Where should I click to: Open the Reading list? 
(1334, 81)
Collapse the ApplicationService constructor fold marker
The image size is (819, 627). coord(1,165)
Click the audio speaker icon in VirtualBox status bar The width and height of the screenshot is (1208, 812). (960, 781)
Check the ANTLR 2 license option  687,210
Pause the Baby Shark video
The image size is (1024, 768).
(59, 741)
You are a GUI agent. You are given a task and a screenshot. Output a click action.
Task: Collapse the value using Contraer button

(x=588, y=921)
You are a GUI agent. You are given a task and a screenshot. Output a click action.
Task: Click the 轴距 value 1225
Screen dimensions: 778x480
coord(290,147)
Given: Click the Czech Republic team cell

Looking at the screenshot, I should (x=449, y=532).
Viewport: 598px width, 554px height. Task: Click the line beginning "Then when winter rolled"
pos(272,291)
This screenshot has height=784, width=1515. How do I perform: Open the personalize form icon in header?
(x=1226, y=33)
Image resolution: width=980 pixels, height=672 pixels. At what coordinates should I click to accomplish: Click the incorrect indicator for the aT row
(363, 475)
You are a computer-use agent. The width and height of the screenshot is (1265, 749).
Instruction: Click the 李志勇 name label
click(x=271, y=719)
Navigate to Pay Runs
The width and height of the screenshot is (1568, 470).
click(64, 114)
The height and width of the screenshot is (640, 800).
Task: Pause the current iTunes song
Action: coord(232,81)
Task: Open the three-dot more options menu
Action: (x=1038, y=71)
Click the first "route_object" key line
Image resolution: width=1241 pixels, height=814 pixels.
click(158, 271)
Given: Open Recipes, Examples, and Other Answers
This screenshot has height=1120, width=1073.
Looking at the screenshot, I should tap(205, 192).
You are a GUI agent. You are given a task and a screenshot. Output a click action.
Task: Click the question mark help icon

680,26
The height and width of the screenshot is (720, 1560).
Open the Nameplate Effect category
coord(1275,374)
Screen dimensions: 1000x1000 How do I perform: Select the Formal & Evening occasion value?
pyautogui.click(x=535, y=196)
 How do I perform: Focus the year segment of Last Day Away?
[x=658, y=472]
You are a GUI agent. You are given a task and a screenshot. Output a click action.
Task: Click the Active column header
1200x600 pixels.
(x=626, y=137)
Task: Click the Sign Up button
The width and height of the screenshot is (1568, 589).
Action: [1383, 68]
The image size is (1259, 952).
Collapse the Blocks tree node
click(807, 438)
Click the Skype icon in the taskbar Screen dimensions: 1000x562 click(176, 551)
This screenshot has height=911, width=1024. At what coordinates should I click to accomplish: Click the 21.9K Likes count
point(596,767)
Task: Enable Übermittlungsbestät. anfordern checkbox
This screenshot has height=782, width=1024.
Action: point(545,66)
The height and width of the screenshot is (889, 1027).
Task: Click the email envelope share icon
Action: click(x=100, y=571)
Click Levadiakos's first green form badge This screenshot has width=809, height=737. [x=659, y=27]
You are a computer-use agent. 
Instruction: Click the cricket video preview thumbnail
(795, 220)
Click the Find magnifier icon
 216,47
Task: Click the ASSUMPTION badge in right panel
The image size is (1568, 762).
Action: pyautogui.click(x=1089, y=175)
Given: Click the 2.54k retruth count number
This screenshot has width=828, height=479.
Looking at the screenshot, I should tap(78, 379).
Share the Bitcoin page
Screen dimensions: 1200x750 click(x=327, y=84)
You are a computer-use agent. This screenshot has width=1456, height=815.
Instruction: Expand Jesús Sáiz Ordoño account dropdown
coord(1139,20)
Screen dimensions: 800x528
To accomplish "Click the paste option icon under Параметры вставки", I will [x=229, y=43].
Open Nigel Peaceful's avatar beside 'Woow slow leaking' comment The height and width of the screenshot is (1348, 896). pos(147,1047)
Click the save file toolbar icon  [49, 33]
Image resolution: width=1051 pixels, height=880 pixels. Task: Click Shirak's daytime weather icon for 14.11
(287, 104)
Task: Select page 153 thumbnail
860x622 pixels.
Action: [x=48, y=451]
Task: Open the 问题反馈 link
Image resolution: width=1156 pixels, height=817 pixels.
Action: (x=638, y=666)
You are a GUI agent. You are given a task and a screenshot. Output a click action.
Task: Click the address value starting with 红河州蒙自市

-=-=-

How to complete this task.
Would you show each line of the listing above that has the string "computer"?

Task solution.
You are a computer-use agent. The width and height of the screenshot is (1265, 749).
You are a computer-use agent. 
You are a computer-use agent. This screenshot has width=1456, height=815.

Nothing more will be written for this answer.